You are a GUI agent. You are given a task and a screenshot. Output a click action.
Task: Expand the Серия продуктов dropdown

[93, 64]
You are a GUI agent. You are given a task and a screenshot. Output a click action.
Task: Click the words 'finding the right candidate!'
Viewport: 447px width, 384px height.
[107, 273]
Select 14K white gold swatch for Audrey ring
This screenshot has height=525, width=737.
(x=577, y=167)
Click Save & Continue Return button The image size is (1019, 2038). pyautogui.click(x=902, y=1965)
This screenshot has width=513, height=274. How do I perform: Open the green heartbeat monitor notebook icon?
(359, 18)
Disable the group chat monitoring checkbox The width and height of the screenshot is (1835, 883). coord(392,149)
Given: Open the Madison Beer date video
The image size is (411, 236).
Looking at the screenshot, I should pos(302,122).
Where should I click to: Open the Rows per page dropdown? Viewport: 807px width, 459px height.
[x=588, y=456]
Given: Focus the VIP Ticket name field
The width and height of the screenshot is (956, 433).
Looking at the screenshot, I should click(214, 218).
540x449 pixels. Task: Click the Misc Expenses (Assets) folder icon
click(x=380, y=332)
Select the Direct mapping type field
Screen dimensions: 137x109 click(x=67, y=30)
○ ○ ○
== Work task ==
Please return only the lines from the one that contains "540x449 pixels. Task: Click" through the final line of the entries, each exactly as written.

== Solution to this task ==
540x449 pixels. Task: Click the Misc Expenses (Assets) folder icon
click(x=380, y=332)
Select the Direct mapping type field
Screen dimensions: 137x109 click(x=67, y=30)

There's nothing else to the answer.